Keempat, Jokowi tidak populer di kelompok pemilih Islam politik. LSI Denny JA menanyakan pertanyaan khusus kepada pemilih Islam, bagaimana pendapat mereka tentang pandangan bahwa agama harus dipisah dari politik. Sebesar 47.8 persen menyatakan bahwa agama dan politik adalah satu kesatuan.
“Agama tidak boleh dipisahkan dari politik. Sementara sebesar 35.8 persen
menyatakan bahwa agama harus dipisahkan dari politik. Dari mereka yang menyatakan bahwa agama harus dipisahkan dari politik, mayoritas (56.4%) menyatakan akan memilih Jokowi. Hanya 39.7 persen yang menyatakan akan memilih capres lainnya,” kata dia.
Sementara pada pemilih yang menyatakan bahwa agama dan politik tak dapat dipisahkan, justru lebih banyak yang inginkan presiden baru, yaitu sebesar 43.99 persen.

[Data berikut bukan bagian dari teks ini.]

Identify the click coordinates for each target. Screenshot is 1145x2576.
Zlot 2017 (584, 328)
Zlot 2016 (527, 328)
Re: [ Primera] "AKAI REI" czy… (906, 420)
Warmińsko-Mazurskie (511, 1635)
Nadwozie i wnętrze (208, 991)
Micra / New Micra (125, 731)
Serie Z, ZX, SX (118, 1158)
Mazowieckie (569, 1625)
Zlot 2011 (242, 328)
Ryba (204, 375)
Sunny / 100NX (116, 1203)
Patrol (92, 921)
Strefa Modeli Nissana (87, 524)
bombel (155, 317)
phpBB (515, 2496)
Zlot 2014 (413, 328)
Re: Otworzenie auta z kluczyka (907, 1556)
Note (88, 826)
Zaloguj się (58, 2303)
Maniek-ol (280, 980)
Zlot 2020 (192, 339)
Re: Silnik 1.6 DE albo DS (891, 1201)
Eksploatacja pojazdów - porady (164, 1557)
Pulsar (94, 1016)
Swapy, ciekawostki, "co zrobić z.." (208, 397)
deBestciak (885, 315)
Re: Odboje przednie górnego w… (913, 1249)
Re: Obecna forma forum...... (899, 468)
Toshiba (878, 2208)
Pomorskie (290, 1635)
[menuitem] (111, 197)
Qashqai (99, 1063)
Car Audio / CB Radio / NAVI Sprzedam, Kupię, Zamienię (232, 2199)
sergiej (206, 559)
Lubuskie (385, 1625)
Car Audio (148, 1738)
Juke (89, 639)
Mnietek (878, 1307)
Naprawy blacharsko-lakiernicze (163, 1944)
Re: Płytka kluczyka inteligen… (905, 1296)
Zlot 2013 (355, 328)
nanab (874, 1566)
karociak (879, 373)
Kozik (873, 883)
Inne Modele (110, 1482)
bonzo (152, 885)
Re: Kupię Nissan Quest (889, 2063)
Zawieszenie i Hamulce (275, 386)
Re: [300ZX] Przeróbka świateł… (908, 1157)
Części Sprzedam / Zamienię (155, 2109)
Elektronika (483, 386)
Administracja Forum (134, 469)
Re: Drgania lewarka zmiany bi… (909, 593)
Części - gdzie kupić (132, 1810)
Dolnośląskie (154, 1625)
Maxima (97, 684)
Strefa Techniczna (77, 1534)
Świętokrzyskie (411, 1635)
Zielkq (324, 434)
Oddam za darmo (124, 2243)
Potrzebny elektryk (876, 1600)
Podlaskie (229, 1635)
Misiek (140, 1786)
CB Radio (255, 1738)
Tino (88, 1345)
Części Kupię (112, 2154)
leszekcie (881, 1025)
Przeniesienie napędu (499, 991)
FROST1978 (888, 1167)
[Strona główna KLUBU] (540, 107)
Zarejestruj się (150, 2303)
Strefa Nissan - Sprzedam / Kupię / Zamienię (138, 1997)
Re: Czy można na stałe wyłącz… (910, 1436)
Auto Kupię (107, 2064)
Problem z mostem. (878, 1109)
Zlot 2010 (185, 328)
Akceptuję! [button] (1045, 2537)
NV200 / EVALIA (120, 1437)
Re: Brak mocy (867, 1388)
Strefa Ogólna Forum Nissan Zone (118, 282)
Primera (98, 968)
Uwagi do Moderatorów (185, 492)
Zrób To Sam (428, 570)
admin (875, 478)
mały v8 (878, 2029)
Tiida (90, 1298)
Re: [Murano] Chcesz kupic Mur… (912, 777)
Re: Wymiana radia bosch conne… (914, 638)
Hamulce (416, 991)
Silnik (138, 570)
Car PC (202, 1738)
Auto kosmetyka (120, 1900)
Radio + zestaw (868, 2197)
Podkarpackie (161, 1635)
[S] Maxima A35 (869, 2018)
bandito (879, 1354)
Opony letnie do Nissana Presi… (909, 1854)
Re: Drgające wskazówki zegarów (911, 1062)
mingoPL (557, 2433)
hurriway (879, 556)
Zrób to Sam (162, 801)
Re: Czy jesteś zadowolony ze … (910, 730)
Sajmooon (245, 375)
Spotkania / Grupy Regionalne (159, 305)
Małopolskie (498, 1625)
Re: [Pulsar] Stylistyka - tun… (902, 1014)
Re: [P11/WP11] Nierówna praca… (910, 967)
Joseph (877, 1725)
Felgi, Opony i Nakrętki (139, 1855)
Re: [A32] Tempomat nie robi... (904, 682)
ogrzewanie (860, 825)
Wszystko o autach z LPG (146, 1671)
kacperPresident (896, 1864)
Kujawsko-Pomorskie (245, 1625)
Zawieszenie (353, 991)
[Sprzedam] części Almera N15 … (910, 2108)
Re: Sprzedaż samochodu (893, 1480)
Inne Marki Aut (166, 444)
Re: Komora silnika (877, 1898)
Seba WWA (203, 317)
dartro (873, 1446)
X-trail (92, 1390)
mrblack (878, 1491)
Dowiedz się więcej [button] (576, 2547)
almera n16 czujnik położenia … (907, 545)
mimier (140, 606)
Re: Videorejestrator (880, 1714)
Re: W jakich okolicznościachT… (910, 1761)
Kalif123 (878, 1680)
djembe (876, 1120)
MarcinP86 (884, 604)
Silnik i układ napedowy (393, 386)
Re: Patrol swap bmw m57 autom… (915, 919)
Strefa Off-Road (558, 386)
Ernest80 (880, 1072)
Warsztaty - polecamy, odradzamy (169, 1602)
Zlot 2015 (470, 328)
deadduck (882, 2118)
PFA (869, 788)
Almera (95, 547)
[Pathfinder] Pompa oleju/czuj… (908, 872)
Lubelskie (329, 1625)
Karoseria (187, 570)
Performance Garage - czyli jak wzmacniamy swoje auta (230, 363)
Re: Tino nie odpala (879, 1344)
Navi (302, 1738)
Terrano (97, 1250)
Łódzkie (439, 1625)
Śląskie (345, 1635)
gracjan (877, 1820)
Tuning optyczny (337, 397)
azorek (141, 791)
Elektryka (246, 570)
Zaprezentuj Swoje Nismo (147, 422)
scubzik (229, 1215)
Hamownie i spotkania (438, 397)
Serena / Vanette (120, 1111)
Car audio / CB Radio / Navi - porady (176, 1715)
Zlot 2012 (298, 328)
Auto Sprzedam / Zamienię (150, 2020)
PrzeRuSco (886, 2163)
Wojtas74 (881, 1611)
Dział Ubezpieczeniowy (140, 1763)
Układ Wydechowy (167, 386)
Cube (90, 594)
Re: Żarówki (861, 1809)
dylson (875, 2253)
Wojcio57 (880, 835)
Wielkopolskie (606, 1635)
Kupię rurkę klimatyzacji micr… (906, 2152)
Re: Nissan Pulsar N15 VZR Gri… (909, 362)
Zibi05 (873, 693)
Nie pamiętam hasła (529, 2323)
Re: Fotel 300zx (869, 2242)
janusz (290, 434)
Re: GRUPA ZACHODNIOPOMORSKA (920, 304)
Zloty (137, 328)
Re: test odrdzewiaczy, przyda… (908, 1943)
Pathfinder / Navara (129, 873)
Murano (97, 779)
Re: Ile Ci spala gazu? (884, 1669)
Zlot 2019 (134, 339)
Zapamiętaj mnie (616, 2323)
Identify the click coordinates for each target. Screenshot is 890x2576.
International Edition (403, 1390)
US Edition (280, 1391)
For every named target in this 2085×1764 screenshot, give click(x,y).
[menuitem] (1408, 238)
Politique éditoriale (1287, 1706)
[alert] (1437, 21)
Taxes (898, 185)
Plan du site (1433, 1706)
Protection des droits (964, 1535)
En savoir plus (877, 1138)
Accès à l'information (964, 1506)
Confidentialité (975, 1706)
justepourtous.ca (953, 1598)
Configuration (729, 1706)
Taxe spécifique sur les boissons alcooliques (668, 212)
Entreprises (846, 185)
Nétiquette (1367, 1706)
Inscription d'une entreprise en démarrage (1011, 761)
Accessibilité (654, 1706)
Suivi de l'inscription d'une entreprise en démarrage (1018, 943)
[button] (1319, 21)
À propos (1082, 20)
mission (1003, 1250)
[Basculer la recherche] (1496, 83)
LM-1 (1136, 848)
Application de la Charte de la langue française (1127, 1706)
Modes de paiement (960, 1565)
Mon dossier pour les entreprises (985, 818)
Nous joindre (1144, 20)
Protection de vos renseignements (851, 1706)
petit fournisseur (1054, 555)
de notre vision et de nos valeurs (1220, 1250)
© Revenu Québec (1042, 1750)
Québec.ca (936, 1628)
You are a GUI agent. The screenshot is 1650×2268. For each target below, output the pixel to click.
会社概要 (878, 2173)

Dan sebesar 39.3 persen menyatakan akan memilih Jokowi. “Data ini menunjukan bahwa Jokowi kalah populer di komunitas Islam politik
yang sedang menggeliat,” kata dia.
Kelima, Jokowi dinilai publik masih lemah dan bisa dikalahkan. Survei ini menunjukan bahwa hanya sebesar 32.28 persen yang menyatakan Jokowi kuat dan akan menang. Dan sebesar 28.02 persen menyatakan bahwa Jokowi masih bisa dikalahkan. Sementara sebesar 39.70 persen menyatakan tidak tahu.
Lalu siapakah cawapres paling potensial? LSI Denny JA mengembangkan sebuah metode baru dalam mengukur potensi dan kelayakan cawapres. Metode yang digunakan adalah expert judgment. Metode ini dikembangkan karena pengalaman pilpres 2009.
“Ketika SBY sebagai petahana saat itu memilih Boediono sebagai cawapres. Boediono bukanlah tokoh yang saat itu memiliki elektabilitas yang tinggi. Namun SBY memiliki kriteria dan pertimbangan lain dalam memilih Boediono. Oleh karena itu, LSI Denny JA mengembangkan metode baru yang tidak hanya mempertimbangkan elektabilitas dalam mengukur potensi dan kelayakan cawapres,” katanya.